そんなデイヴは、息子ブライソンを愛するジュリーとの関係に安らぎを求め、やがて心惹かれるようになる・・・。
__________
2006年に発表された、T・D・ジェイクスの小説”Not Easily Broken”を基に製作された作品。
アクション映画などの俳優、そして監督としても「天使にラブ・ソングを2」(1993)「奴らに深き眠りを」など話題作を手掛けるビル・デュークの監督作品。
幸せの絶頂として結婚した夫婦の多くが経験する問題を切実に描いた、ビル・デュークの深い演出が見所の作品。
悶々とする雰囲気で展開するドラマなのだが、苦しみぬく男女が互いを理解し将来に希望を抱かせるラストは実に心地よい。
”Not Easily Broken”という原題は、本作が言おうとする意味を見事に表現している素晴らしいタイトルだ。

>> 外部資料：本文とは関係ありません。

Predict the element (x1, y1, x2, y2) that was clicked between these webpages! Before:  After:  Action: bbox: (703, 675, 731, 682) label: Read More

苦悩する主人公を好演するモリス・チェスナット、愛を理解できずに過ごすものの、夫と共に苦難を乗り越えようと努力するタラジ・P・ヘンソン、その母親ジェニファー・ルイス、二人に関係する理学療法士ミーヴ・クインラン、その息子キャノン・ジェイ、主人公の友人ケヴィン・ハートとエディ・シブリアン、過去のわだかまりで主人公を恨み続けるものの、理解し合う仲になるウッド・ハリス、クラリス(タラジ・P・ヘンソン)の同僚ニーシー・ナッシュ、主人公と妻に的確な助言をする司祭アルバート・ホールなどが共演している。